> _Study text_
■ ■ ■ ■

There is a near equal divide among the apocalyptic theologians with some suggesting there is an ontological release (e.g. Gaventa) from the powers and the others suggesting it is a revelational epistemological release (e.g. Martyn), but even here the explanation is considered wanting. According to Bruce McCormack, readers “are left with a rich battery of images and concepts. But images and concepts alone, no matter how rhetorically powerful, do not rise to the level of adequate explanation. How is it that the ‘rectification’ of the world is achieved by Christ’s faithful death?”[12] While participation in Christ through the Spirit (e.g. Campbell) and revelation or an epistemological release (e.g. Martyn) are pointers, explanation is left wanting.  

What I would point to in conclusion, is that the role of deception which has certainly been noted in an apocalyptic understanding, can potentially bring together the ontological and epistemological divide. I believe sin as a lie, oriented to death by deception in regard to the law, can also go some way in detailing exactly how Christ’s death is a defeat of the power of sin and death and it can help resolve the continuing question and divide over the law.

In the original debate between Käsemann and Bultmann, part of what was at issue was the role of the body and the corporate or individual implications of embodiment and language. As Käsemann would note, in a very Wittgensteinian mode, communication of the self with the self is rendered possible by an already existing communication with and in the environment (language is an embodied capacity). At the same time, this poses the possibility for a simultaneous disruption within the self and between the self and the environment, where communication is broken through deception. The biblical term “body,” as with Wittgenstein, is inclusive of the linguistic capacity that sets man simultaneously into communication and poses the possibility of confrontation or a split within himself, with others, and with God.

■ ■ ■ ■

Stored items:
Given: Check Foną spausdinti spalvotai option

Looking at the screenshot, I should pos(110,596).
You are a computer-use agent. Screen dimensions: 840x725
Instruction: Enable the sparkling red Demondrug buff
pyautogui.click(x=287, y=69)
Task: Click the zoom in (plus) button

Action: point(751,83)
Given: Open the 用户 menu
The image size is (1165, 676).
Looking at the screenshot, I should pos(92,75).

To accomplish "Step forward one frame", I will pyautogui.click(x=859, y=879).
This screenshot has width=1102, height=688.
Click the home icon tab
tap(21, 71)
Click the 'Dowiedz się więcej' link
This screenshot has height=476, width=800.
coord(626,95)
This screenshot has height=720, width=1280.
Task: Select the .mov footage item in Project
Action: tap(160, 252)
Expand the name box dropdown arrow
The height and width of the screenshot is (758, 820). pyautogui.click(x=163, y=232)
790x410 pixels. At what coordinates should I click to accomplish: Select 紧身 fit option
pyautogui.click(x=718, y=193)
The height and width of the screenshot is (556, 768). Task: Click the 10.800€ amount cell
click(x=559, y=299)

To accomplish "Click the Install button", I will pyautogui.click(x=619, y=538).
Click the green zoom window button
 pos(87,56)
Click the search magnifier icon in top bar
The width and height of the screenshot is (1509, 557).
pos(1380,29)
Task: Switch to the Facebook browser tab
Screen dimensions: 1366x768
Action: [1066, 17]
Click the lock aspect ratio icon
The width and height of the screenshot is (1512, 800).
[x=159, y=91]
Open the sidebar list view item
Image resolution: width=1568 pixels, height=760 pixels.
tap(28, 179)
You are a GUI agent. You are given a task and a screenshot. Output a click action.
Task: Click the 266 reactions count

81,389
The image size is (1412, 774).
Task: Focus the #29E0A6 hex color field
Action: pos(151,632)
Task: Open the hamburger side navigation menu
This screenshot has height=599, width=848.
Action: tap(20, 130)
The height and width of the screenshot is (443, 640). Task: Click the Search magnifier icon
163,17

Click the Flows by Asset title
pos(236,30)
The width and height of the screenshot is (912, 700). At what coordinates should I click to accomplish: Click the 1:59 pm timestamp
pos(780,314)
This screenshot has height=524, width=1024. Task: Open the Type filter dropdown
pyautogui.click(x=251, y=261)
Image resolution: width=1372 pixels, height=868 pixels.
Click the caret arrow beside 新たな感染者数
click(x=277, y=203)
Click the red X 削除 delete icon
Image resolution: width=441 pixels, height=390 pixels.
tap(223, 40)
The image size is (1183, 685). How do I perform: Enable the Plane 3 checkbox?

■ ■ ■ ■

> _Directions_
1. Decide whether each statement agrees with the passage on apocalyptic theology above: (a) Gaventa is cited as an example of those who suggest an ontological release from the powers. (b) Bruce McCormack holds that images and concepts provide an adequate explanation. (c) Käsemann treats language as an embodied capacity. For each statement, answer yes or no and quote the words of the passage that settle it.
2. According to the passage on apocalyptic theology, between whom was the original debate that concerned the role of the body?
3. Reproduce word for word the part of the passage on apocalyptic theology from "What I would" up to and including "over the law.".

> _List of solutions_
1.
(a) Yes: "some suggesting there is an ontological release (e.g. Gaventa) from the powers"
(b) No: "But images and concepts alone, no matter how rhetorically powerful, do not rise to the level of adequate explanation."
(c) Yes: "As Käsemann would note, in a very Wittgensteinian mode, communication of the self with the self is rendered possible by an already existing communication with and in the environment (language is an embodied capacity)."

2. The original debate was between Käsemann and Bultmann.

3.
What I would point to in conclusion, is that the role of deception which has certainly been noted in an apocalyptic understanding, can potentially bring together the ontological and epistemological divide. I believe sin as a lie, oriented to death by deception in regard to the law, can also go some way in detailing exactly how Christ’s death is a defeat of the power of sin and death and it can help resolve the continuing question and divide over the law.